21 Toen men het Saul boodschapte, zo zond hij andere boden, en die profeteerden ook; toen voer Saul voort en zond de derde boden, en die profeteerden ook.

22 Daarna ging hij ook zelf naar Rama, en hij kwam tot den groten waterput, die te Sechu was, en hij vraagde en zeide: Waar is Samuel, en David? Toen werd hem gezegd: Zie, zij zijn te Najoth bij Rama.

23 Toen ging hij derwaarts naar Najoth bij Rama; en dezelfde Geest Gods was ook op hem, en hij, al voortgaande, profeteerde, totdat hij te Najoth in Rama kwam.

24 En hij toog zelf ook zijn klederen uit, en hij profeteerde zelf ook, voor het aangezicht van Samuel; en hij viel bloot neder dienzelfden gansen dag, en den gansen nacht. Daarom zegt men: Is Saul ook onder de profeten?

1 扫罗吩咐他的儿子约拿单和他所有的臣仆要把大卫杀死, 但扫罗的儿子约拿单非常喜爱大卫。

2 约拿单告诉大卫: "我父亲扫罗正设法要杀死你。所以明天早晨你要小心, 留在隐密的地方里, 躲藏起来。

3 我会出去, 到你藏身的那块田那里, 站在我父亲旁边, 和他谈论你的事。我看看情形怎样, 然后告诉你。"

4 约拿单向父亲扫罗替大卫说好话, 说: "王不要得罪你的仆人大卫, 因为他没有得罪你; 并且他所作的, 对你大有好处。

5 他冒着生命的危险击杀了那非利士人, 耶和华为以色列人施行了大拯救, 那时你看见了, 也很欢喜。现在你为什么要犯罪, 无缘无故杀死大卫, 流无辜人的血呢?"

6 扫罗听了约拿单的话, 就起誓, 说: "我指着永活的耶和华起誓, 大卫必不会被杀死。
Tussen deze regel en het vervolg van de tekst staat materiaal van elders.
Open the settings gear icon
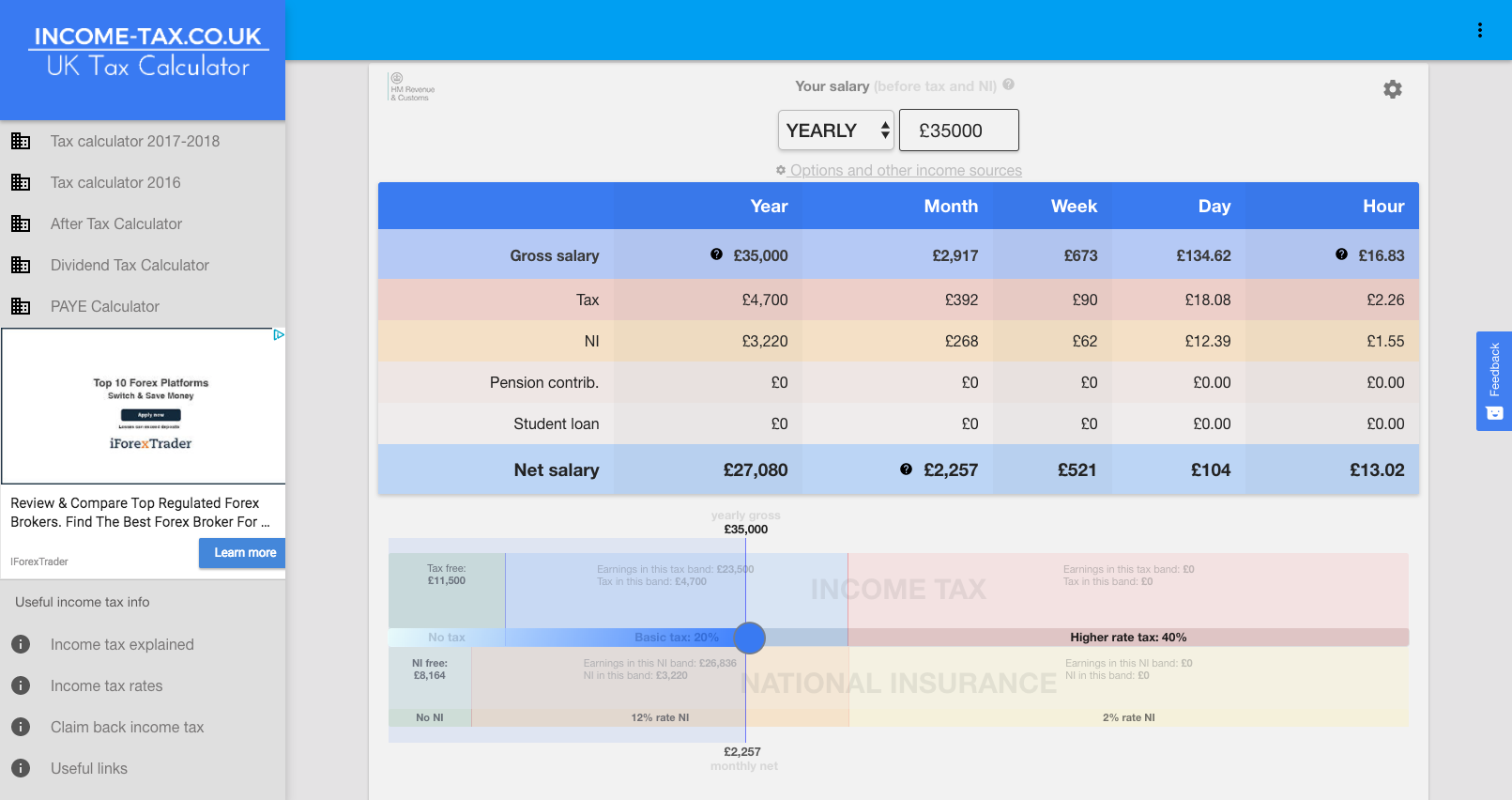 [1393, 89]
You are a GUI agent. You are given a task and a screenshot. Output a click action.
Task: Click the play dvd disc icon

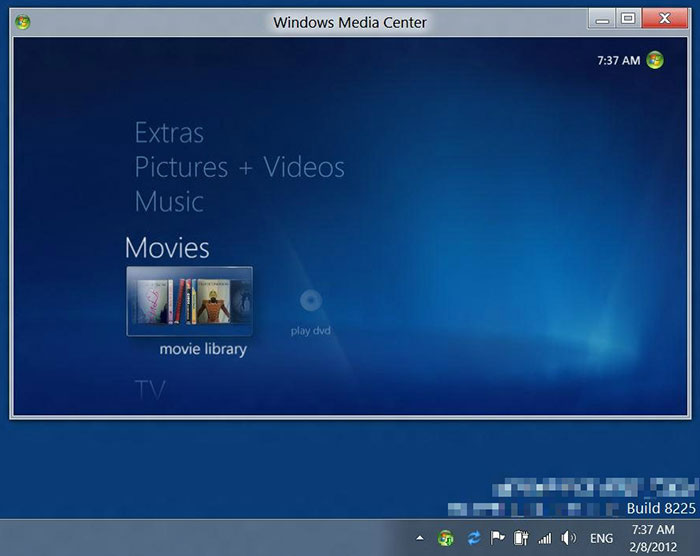[310, 301]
"

7 约拿单叫大卫来, 把这一切话都告诉他; 约拿单把大卫带到扫罗那里, 他就像以前一样, 侍候在扫罗面前。

8 后来, 又有战事; 大卫出去与非利士人交战, 大败他们, 他们就在大卫面前逃跑。

9 从耶和华那里来的恶鬼又临到扫罗身上; 那时扫罗坐在屋里, 手里拿着枪。大卫正在弹琴,

10 扫罗就想用枪刺杀大卫, 把他刺在墙上, 但大卫从扫罗面前躲开了, 他的枪刺在墙上。那天晚上大卫逃跑, 就逃脱了。
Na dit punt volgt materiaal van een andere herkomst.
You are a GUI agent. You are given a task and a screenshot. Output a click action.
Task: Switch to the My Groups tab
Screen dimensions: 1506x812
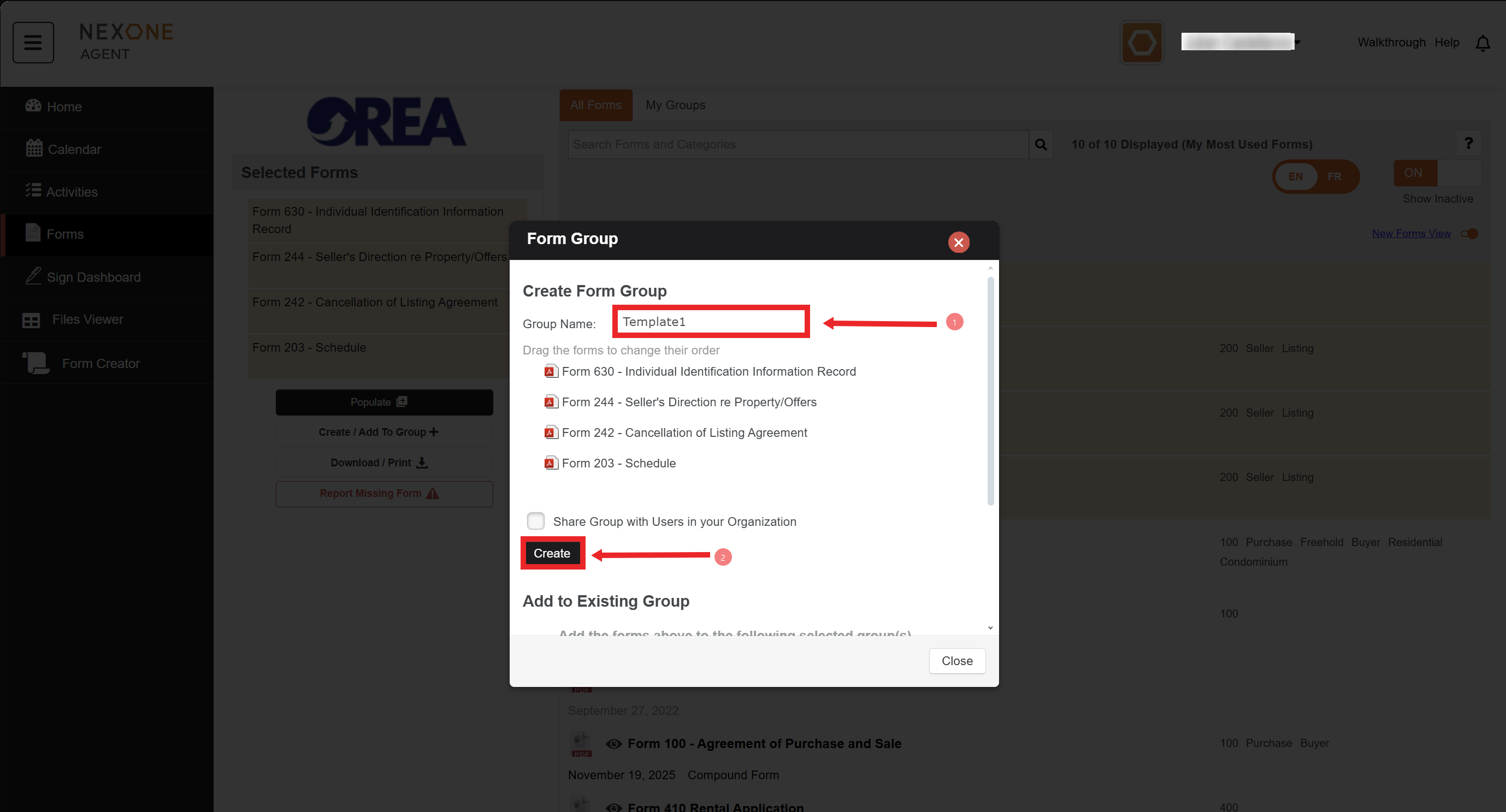[675, 105]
11 扫罗派人到大卫家里去监视他, 要在第二天早晨杀死他。大卫的妻子米甲告诉他说: "今天晚上你若不逃命, 明天就会被杀死。"

12 于是米甲从窗口把大卫缒下去, 大卫就离开那里逃走, 逃脱了。

13 米甲把家中的一尊神像拿来, 放在床上, 把头枕在用山羊毛弄成的枕头上, 再用衣服盖着。

14 扫罗派人来捉拿大卫, 米甲说: "他病了。"

15 扫罗又派人去看大卫说: "你们把他连床一起抬到我这里来, 我好杀死他。"

16 奉派的人进去, 看见床上有一尊家中的神像, 头枕在用山羊毛弄成的枕头上。

17 扫罗问米甲: "你为什么这样欺骗我, 放了我的仇敌, 让他逃走呢?"米甲回答扫罗: "他对我说: ‘放我走! 否则我要杀死你。’"

18 大卫逃跑, 逃脱了, 来到拉玛见撒母耳, 把扫罗对他所作的一切都告诉了撒母耳。然后他和撒母耳去拿约, 住在那里。

19 有人告诉扫罗: "大卫住在拉玛的拿约。"

20 于是扫罗派人去捉大卫。派去的人看见一群先知正在受感说话, 撒母耳站着带领他们。那时, 神的灵也临到扫罗的使者身上, 他们都受感说话。

21 有人把这事告诉了扫罗, 他就再派别的人去, 这些人也受感说话。扫罗第三次派人去, 他们也受感说话。

22 后来, 扫罗也亲自到拉玛去, 到了西沽的大井, 就问人, 说: "撒母耳和大卫在哪里?"有一个人回答: "在拉玛的拿约。"

23 扫罗就从那里往拉玛的拿约去。 神的灵也临到他身上, 他一面走, 一面受感说话, 直到他到了拉玛的拿约。

24 他脱掉了自己的衣服, 也在撒母耳面前受感说话。那一日, 他整天整夜赤着身子躺着, 因此有一句俗语说: "扫罗也列在先知中吗?"